■ Extracted material:
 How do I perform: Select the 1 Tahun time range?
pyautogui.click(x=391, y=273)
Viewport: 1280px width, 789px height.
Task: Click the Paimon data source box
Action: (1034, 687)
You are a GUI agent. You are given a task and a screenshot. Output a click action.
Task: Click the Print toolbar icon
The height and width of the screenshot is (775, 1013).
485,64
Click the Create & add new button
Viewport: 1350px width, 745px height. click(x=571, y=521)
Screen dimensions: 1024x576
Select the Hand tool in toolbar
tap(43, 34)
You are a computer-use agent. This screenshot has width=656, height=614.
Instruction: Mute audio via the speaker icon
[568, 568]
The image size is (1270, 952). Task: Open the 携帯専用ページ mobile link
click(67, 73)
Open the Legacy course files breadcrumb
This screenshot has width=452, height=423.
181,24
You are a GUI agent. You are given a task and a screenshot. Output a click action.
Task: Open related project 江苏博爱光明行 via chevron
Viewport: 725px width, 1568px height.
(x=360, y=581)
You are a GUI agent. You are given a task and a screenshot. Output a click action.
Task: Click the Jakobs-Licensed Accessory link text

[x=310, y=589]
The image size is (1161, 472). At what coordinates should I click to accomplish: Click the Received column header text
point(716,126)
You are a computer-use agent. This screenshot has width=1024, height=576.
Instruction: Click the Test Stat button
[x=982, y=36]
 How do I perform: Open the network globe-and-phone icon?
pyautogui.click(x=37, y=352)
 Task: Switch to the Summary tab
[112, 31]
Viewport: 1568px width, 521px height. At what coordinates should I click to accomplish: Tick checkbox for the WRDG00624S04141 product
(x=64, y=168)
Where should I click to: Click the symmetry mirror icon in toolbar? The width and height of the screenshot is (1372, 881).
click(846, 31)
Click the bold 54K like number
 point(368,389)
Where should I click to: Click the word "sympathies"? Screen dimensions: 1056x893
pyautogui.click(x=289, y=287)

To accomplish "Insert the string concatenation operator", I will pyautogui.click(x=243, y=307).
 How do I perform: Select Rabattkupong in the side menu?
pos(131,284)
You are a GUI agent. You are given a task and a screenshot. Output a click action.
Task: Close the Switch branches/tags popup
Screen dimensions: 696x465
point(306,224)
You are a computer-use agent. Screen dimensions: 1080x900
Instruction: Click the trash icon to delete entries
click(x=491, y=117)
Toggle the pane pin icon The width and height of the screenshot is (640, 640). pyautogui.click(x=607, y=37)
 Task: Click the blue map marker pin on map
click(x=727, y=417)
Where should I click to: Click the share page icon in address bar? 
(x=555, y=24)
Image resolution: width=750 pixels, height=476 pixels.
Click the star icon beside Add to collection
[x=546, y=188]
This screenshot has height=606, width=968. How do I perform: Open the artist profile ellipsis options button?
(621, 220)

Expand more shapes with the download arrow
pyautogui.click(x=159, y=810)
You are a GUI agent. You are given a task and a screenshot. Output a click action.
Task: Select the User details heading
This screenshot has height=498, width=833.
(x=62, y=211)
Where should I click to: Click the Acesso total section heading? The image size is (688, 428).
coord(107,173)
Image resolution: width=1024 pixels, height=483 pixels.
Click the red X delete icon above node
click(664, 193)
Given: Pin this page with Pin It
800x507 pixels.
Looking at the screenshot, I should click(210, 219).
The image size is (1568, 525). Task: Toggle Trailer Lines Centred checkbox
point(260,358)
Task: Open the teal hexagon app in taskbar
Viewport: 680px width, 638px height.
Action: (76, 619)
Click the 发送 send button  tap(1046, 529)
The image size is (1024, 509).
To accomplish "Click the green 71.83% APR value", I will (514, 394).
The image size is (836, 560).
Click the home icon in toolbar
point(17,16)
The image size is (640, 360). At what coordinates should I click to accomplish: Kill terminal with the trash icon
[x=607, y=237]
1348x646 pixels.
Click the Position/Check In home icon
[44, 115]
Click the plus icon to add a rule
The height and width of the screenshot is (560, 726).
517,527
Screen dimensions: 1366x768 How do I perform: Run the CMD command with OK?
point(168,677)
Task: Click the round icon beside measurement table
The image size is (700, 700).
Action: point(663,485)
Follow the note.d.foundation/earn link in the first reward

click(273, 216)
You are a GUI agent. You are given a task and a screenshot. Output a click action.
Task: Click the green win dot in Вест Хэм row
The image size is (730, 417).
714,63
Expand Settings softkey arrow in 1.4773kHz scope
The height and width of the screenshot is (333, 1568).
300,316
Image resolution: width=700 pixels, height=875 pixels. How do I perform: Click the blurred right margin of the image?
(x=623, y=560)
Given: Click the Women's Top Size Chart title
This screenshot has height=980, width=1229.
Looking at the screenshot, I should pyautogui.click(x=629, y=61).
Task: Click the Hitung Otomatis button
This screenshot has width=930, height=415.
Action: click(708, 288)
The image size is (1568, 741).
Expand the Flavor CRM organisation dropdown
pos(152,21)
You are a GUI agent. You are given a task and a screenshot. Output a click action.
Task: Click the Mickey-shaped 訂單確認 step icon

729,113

■ Work request: From top to bottom, return the material above unchanged.

■ Task solution:
 How do I perform: Select the 1 Tahun time range?
pyautogui.click(x=391, y=273)
Viewport: 1280px width, 789px height.
Task: Click the Paimon data source box
Action: (1034, 687)
You are a GUI agent. You are given a task and a screenshot. Output a click action.
Task: Click the Print toolbar icon
The height and width of the screenshot is (775, 1013).
485,64
Click the Create & add new button
Viewport: 1350px width, 745px height. click(x=571, y=521)
Screen dimensions: 1024x576
Select the Hand tool in toolbar
tap(43, 34)
You are a computer-use agent. This screenshot has width=656, height=614.
Instruction: Mute audio via the speaker icon
[568, 568]
The image size is (1270, 952). Task: Open the 携帯専用ページ mobile link
click(67, 73)
Open the Legacy course files breadcrumb
This screenshot has width=452, height=423.
181,24
You are a GUI agent. You are given a task and a screenshot. Output a click action.
Task: Open related project 江苏博爱光明行 via chevron
Viewport: 725px width, 1568px height.
(x=360, y=581)
You are a GUI agent. You are given a task and a screenshot. Output a click action.
Task: Click the Jakobs-Licensed Accessory link text

[x=310, y=589]
The image size is (1161, 472). At what coordinates should I click to accomplish: Click the Received column header text
point(716,126)
You are a computer-use agent. This screenshot has width=1024, height=576.
Instruction: Click the Test Stat button
[x=982, y=36]
 How do I perform: Open the network globe-and-phone icon?
pyautogui.click(x=37, y=352)
 Task: Switch to the Summary tab
[112, 31]
Viewport: 1568px width, 521px height. At what coordinates should I click to accomplish: Tick checkbox for the WRDG00624S04141 product
(x=64, y=168)
Where should I click to: Click the symmetry mirror icon in toolbar? The width and height of the screenshot is (1372, 881).
click(846, 31)
Click the bold 54K like number
 point(368,389)
Where should I click to: Click the word "sympathies"? Screen dimensions: 1056x893
pyautogui.click(x=289, y=287)

To accomplish "Insert the string concatenation operator", I will pyautogui.click(x=243, y=307).
 How do I perform: Select Rabattkupong in the side menu?
pos(131,284)
You are a GUI agent. You are given a task and a screenshot. Output a click action.
Task: Close the Switch branches/tags popup
Screen dimensions: 696x465
point(306,224)
You are a computer-use agent. Screen dimensions: 1080x900
Instruction: Click the trash icon to delete entries
click(x=491, y=117)
Toggle the pane pin icon The width and height of the screenshot is (640, 640). pyautogui.click(x=607, y=37)
 Task: Click the blue map marker pin on map
click(x=727, y=417)
Where should I click to: Click the share page icon in address bar? 
(x=555, y=24)
Image resolution: width=750 pixels, height=476 pixels.
Click the star icon beside Add to collection
[x=546, y=188]
This screenshot has height=606, width=968. How do I perform: Open the artist profile ellipsis options button?
(621, 220)

Expand more shapes with the download arrow
pyautogui.click(x=159, y=810)
You are a GUI agent. You are given a task and a screenshot. Output a click action.
Task: Select the User details heading
This screenshot has height=498, width=833.
(x=62, y=211)
Where should I click to: Click the Acesso total section heading? The image size is (688, 428).
coord(107,173)
Image resolution: width=1024 pixels, height=483 pixels.
Click the red X delete icon above node
click(664, 193)
Given: Pin this page with Pin It
800x507 pixels.
Looking at the screenshot, I should click(210, 219).
The image size is (1568, 525). Task: Toggle Trailer Lines Centred checkbox
point(260,358)
Task: Open the teal hexagon app in taskbar
Viewport: 680px width, 638px height.
Action: (76, 619)
Click the 发送 send button  tap(1046, 529)
The image size is (1024, 509).
To accomplish "Click the green 71.83% APR value", I will (514, 394).
The image size is (836, 560).
Click the home icon in toolbar
point(17,16)
The image size is (640, 360). At what coordinates should I click to accomplish: Kill terminal with the trash icon
[x=607, y=237]
1348x646 pixels.
Click the Position/Check In home icon
[44, 115]
Click the plus icon to add a rule
The height and width of the screenshot is (560, 726).
517,527
Screen dimensions: 1366x768 How do I perform: Run the CMD command with OK?
point(168,677)
Task: Click the round icon beside measurement table
The image size is (700, 700).
Action: point(663,485)
Follow the note.d.foundation/earn link in the first reward

click(273, 216)
You are a GUI agent. You are given a task and a screenshot. Output a click action.
Task: Click the green win dot in Вест Хэм row
The image size is (730, 417).
714,63
Expand Settings softkey arrow in 1.4773kHz scope
The height and width of the screenshot is (333, 1568).
300,316
Image resolution: width=700 pixels, height=875 pixels. How do I perform: Click the blurred right margin of the image?
(x=623, y=560)
Given: Click the Women's Top Size Chart title
This screenshot has height=980, width=1229.
Looking at the screenshot, I should pyautogui.click(x=629, y=61).
Task: Click the Hitung Otomatis button
This screenshot has width=930, height=415.
Action: click(708, 288)
The image size is (1568, 741).
Expand the Flavor CRM organisation dropdown
pos(152,21)
You are a GUI agent. You are given a task and a screenshot. Output a click action.
Task: Click the Mickey-shaped 訂單確認 step icon

729,113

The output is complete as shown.